Today the bus lines 41 and 43 run a little way through the lower Silberburgstrasse. There are also bus and tram stops in the cross and parallel streets. At the Feuersee, in the immediate vicinity of Silberburgstrasse, there is a S-Bahn stop that is served by all S-Bahn lines.

Monument protection

Putti reliefs from house number 74, which is not (yet) listed.

Some buildings on Silberburgstrasse are under monument protection (marked in the building list in column # by a d), including classical and historicist buildings, a building in the international style and a building in the architectural style of the Nazi era.

The list of cultural monuments in Stuttgart , which was publicly available in November 2014, is the same as in 2008. In some cases, the assessment of the monument worthiness of buildings in Silberburgstrasse was criticized:

  • In 1986 the historian Harald Schukraft was pleased that “in addition to the residential building [Silberburgstrasse 172], the coachman's house has also been preserved. That way you can get a good overall impression of an upper-class residential building of that time. ”The building was torn down while Schukraft's book was going to print; it was apparently not a listed building.
  • The same fate befell the corner double house at Silberburgstrasse 173, which was one of the “oldest and most remarkable rental houses in Stuttgart”.
  • House number 160 was not a listed building in 1984. Only after “this amazing fact” was uncovered by the press did the State Monuments Office recognize the building's worth of protection.
  • The corner house number 74 with its facade made of red sandstone and seven putti allegories of the professions, one of the few older buildings that have survived, did not appear to be worthy of protection to the State Monuments Office in 2008.

history

The Hasenberg in Stuttgart by Carl Beisbarth , around 1870.
From right to left: Rotebühlstraße, Augustenstraße, Reinsburgstraße, Mörikestraße / Marienstraße, below, parallel to the edge of the picture: Silberburgstraße.

Since at least 1831 the officially nameless and unpopulated street stretched between Rotebühlstraße and Marienstraße.

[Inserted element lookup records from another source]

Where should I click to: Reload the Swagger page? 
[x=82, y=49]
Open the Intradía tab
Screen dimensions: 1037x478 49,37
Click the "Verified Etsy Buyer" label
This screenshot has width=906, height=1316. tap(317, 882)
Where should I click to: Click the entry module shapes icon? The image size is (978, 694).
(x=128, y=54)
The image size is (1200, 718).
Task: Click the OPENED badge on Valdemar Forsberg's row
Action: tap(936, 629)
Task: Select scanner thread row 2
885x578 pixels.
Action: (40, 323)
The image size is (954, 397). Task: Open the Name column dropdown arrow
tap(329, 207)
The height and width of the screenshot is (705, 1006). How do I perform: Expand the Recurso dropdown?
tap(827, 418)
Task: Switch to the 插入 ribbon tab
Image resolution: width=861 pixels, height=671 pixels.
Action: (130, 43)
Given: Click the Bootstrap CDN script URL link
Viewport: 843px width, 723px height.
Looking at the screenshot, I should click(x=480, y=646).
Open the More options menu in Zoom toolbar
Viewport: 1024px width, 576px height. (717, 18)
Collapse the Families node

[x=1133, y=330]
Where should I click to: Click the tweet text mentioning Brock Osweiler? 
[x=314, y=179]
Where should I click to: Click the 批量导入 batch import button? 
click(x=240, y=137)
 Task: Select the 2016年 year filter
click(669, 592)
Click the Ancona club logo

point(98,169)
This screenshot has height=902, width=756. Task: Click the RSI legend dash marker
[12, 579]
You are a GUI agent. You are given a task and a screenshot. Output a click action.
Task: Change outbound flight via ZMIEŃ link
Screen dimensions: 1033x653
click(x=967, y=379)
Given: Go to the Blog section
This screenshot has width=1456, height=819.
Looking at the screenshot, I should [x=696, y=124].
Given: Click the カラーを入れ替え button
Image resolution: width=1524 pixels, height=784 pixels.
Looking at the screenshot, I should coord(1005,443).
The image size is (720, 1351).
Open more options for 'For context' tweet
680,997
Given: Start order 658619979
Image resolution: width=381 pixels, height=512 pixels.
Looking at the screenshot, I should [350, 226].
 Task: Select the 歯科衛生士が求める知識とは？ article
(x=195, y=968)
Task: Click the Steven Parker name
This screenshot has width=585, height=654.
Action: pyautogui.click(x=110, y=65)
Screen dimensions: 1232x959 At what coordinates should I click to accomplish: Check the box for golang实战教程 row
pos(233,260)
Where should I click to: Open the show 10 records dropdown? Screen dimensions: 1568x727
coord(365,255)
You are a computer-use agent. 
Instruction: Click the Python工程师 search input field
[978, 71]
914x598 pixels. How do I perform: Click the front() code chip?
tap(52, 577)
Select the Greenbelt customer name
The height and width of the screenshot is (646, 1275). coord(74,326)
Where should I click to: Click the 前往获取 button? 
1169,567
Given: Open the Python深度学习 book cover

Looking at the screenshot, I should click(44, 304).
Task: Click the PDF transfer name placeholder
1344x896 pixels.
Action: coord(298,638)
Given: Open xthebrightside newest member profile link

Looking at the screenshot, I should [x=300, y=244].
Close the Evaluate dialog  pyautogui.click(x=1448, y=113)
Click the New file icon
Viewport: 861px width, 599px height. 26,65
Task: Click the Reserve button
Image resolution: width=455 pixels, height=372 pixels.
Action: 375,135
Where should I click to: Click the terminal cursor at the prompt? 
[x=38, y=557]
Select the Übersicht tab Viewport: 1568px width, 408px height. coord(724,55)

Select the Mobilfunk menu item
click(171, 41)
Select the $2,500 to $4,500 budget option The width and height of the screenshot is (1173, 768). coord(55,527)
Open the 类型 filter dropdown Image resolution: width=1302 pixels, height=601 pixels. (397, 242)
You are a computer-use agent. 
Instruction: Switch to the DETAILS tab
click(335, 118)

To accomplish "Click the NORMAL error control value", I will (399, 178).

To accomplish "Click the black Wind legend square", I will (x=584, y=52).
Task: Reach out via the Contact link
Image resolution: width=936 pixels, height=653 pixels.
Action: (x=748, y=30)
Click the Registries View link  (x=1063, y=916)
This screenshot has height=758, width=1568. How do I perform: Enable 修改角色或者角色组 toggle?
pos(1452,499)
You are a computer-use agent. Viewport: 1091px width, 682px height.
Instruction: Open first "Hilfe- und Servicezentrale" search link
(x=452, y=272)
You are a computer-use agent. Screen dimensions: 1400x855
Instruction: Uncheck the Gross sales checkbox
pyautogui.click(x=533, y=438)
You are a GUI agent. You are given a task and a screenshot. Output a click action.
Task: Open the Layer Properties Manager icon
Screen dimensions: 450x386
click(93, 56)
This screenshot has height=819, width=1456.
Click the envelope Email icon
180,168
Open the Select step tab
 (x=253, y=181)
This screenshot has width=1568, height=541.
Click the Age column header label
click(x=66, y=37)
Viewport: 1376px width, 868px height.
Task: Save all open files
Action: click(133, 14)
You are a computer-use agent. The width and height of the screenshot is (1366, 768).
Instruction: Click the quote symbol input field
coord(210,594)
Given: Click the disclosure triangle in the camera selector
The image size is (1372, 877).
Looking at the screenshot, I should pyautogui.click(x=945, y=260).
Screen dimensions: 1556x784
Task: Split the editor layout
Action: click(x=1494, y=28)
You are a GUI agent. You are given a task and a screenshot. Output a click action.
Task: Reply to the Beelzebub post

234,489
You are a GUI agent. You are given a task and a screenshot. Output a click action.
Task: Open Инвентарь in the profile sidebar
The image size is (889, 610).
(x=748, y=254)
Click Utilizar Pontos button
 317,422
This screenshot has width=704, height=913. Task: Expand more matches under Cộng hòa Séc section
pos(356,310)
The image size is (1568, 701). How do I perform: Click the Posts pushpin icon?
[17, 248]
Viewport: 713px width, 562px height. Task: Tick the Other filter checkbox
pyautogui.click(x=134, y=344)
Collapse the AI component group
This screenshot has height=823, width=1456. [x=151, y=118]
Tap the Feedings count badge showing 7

In 1846 it consisted of six house numbers, the counting of which began with number 1 on Rotebühlstrasse. Already in the forties the street was popularly called Silberburgstraße after the Silberburg in the immediate vicinity of the street at the confluence with Marienstraße. It was officially given this name in 1851. This year at the latest, the street was lengthened backwards to Breitscheidstrasse, and the numbering began with number 1 on Breitscheidstrasse. By 1860 the street consisted of fewer than 30 houses. In 1864 the built-up part of the street from Traubenstraße to Reinsburgstraße consisted of around 60 houses.

As a result of the backward lengthening of the street over Rotebühlstrasse to the north, which was to be extended to Kornbergstrasse in the final stage, the houses were renumbered. The numbering now began at Traubenstrasse with number 56 and ended with number 170. By 1950 at the latest, the street was extended backwards again to Hölderlinstrasse. Strangely enough, the numbering of the houses today begins with house numbers 21 and 26 and ends with house numbers 182 and 195. While the numbering on Silberburgstrasse begins at the northern end, it begins in the south of the other north-south streets in the west of Stuttgart.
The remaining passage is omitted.